The milestone month of May, a birthday bonanza!

A milestone on the ice

If you were to ask me a couple of years ago what I would be doing on my 30th birthday, I would have answered with something along the lines of sailing through Indonesia or road tripping through Mexico in search of warm water waves and living the boardshort life. Fast forward to 2023 and here I am celebrating my 30th birthday at Casey station, Antarctica, and although it is the complete opposite of my tropical surfing trip dream it is one hell of an adventure none the less. Being a bit of a milestone birthday, it was always going to be tough not being able to spend it with my girlfriend, family and friends back home, but my Casey family put together a day that I will remember forever.

The day kicked off with a surprise present waiting in the wallow of our main living quarters the Red Shed — a plywood surfboard with a cartoon drawing of me from our local artist and sculptor Jacko. Jacko being the joker he is, it came with a set of instructions stating that I must carry this surfboard with me at all times throughout the day until 6pm, or there would be severe consequences. Rules being rules and not really wanting to find out the punishment if caught without it, I carried it around with me all day. I was also gifted with a selection of amazing hand-crafted presents from my fellow expeditioners; receiving something handmade and personalised you know it’s come from the heart and that really means a lot.
************
Copy out the birthday text word for word, taking everything from "The milestone month" down to "will remember forever.". None of the lines that follow are needed for this work.
************
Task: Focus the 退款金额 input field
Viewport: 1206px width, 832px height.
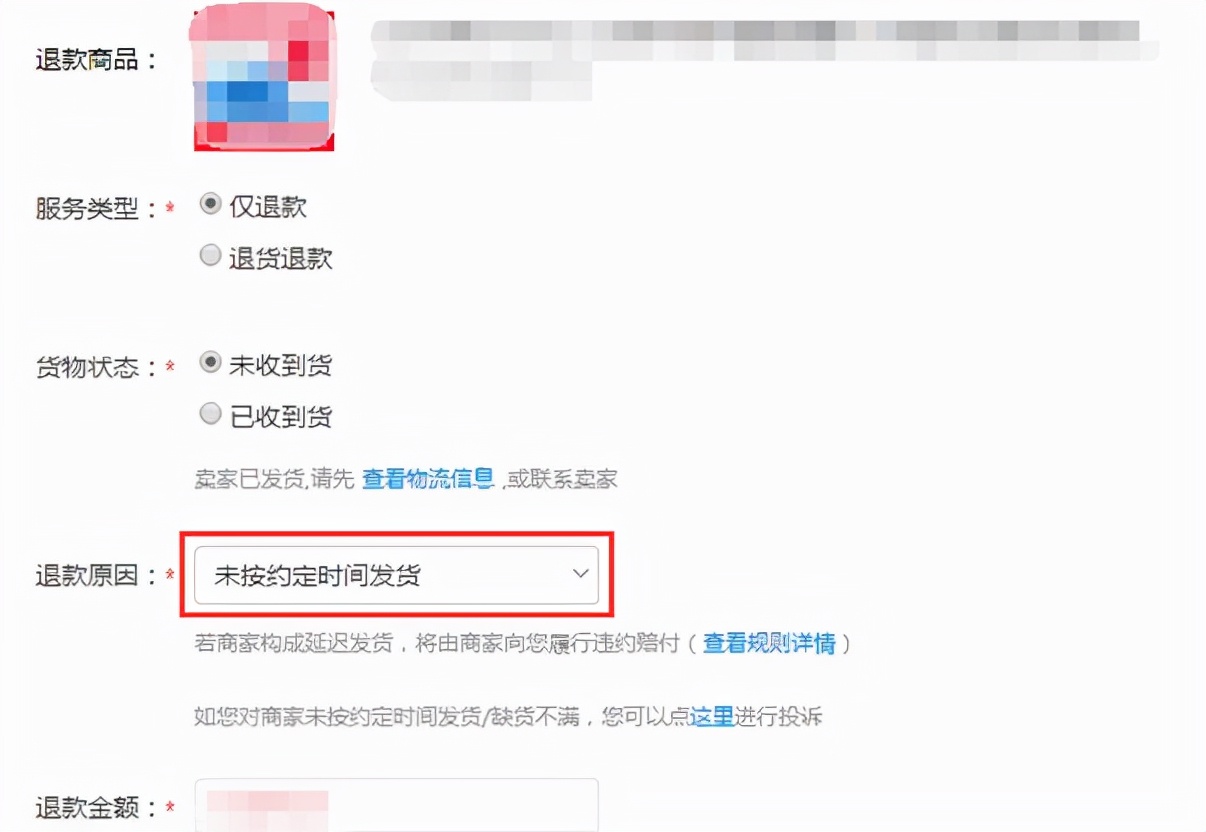Action: tap(396, 805)
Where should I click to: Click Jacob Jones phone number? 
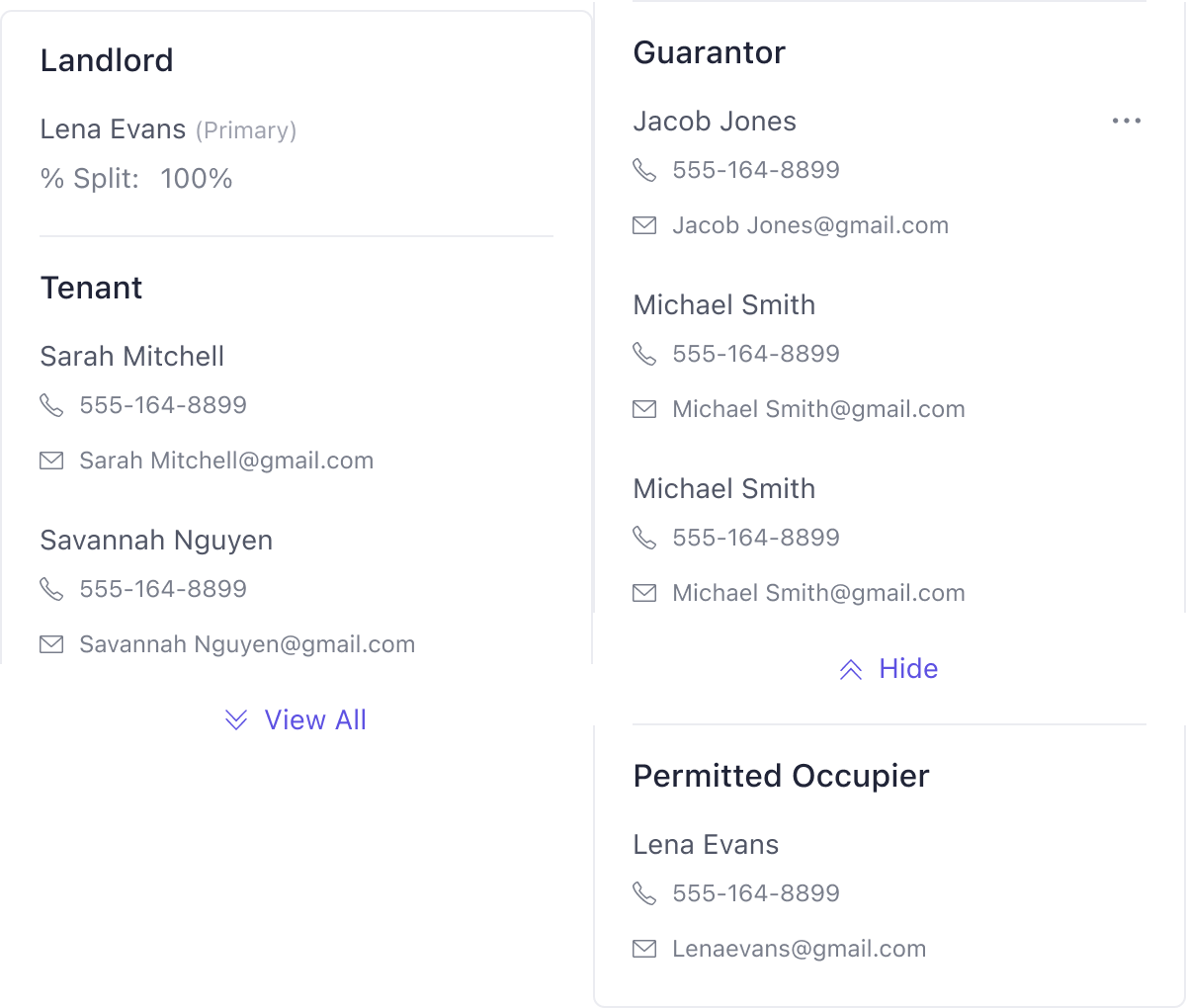click(x=756, y=170)
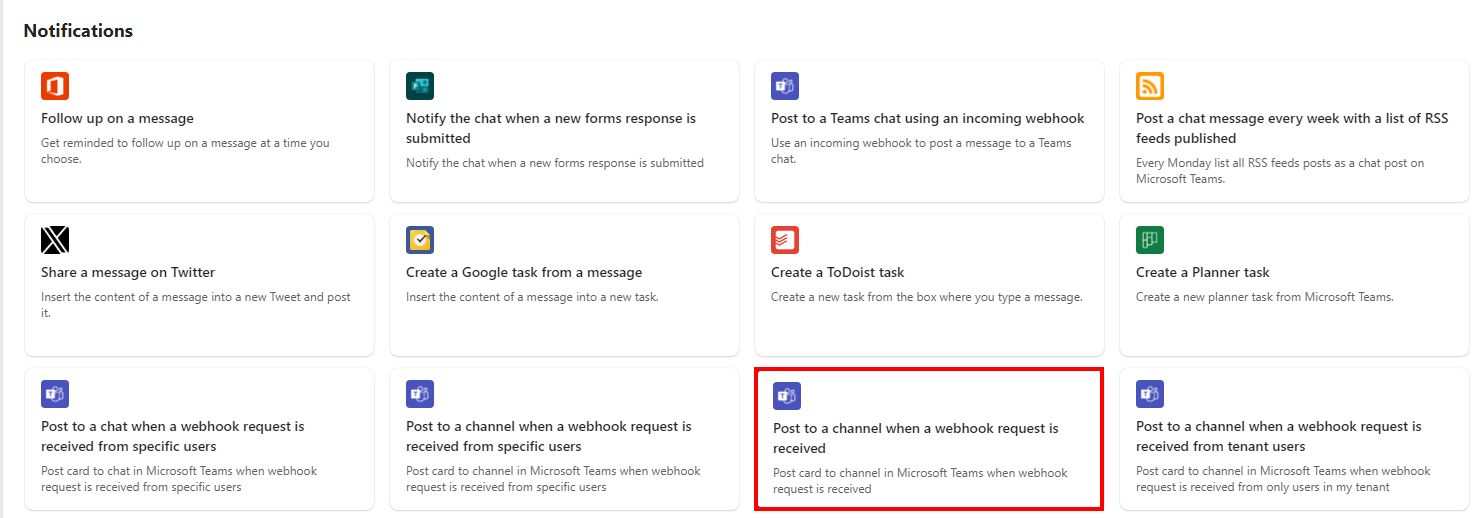The width and height of the screenshot is (1475, 518).
Task: Click the green Planner icon
Action: click(x=1150, y=240)
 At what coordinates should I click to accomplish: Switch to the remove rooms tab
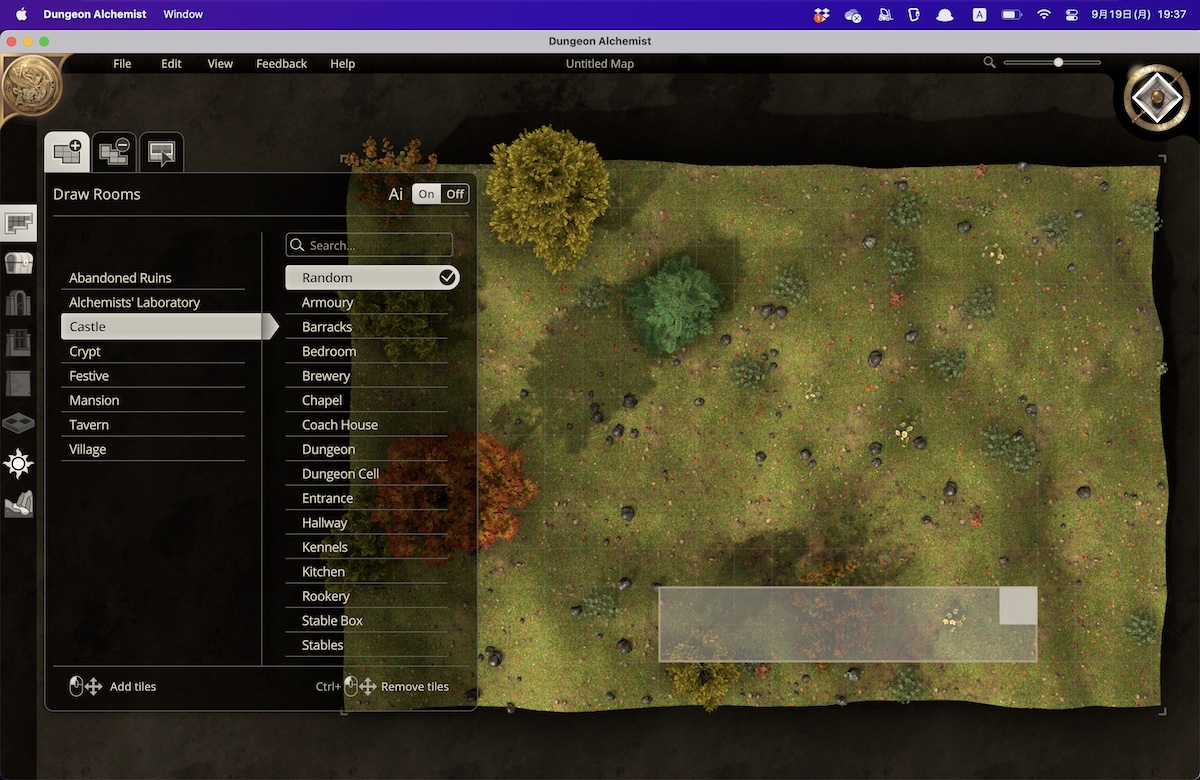[x=114, y=153]
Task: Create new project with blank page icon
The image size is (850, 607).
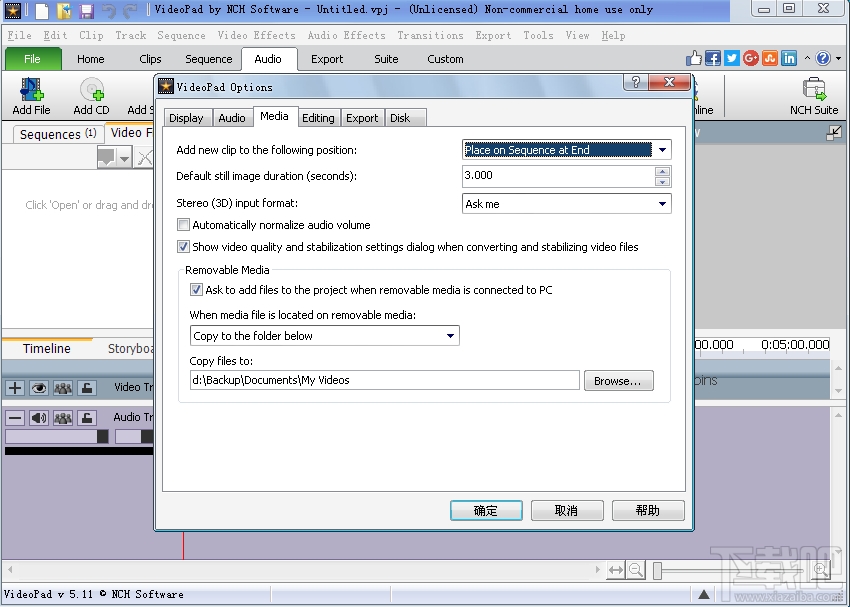Action: (41, 9)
************
Result >>
The milestone month of May, a birthday bonanza!

A milestone on the ice

If you were to ask me a couple of years ago what I would be doing on my 30th birthday, I would have answered with something along the lines of sailing through Indonesia or road tripping through Mexico in search of warm water waves and living the boardshort life. Fast forward to 2023 and here I am celebrating my 30th birthday at Casey station, Antarctica, and although it is the complete opposite of my tropical surfing trip dream it is one hell of an adventure none the less. Being a bit of a milestone birthday, it was always going to be tough not being able to spend it with my girlfriend, family and friends back home, but my Casey family put together a day that I will remember forever.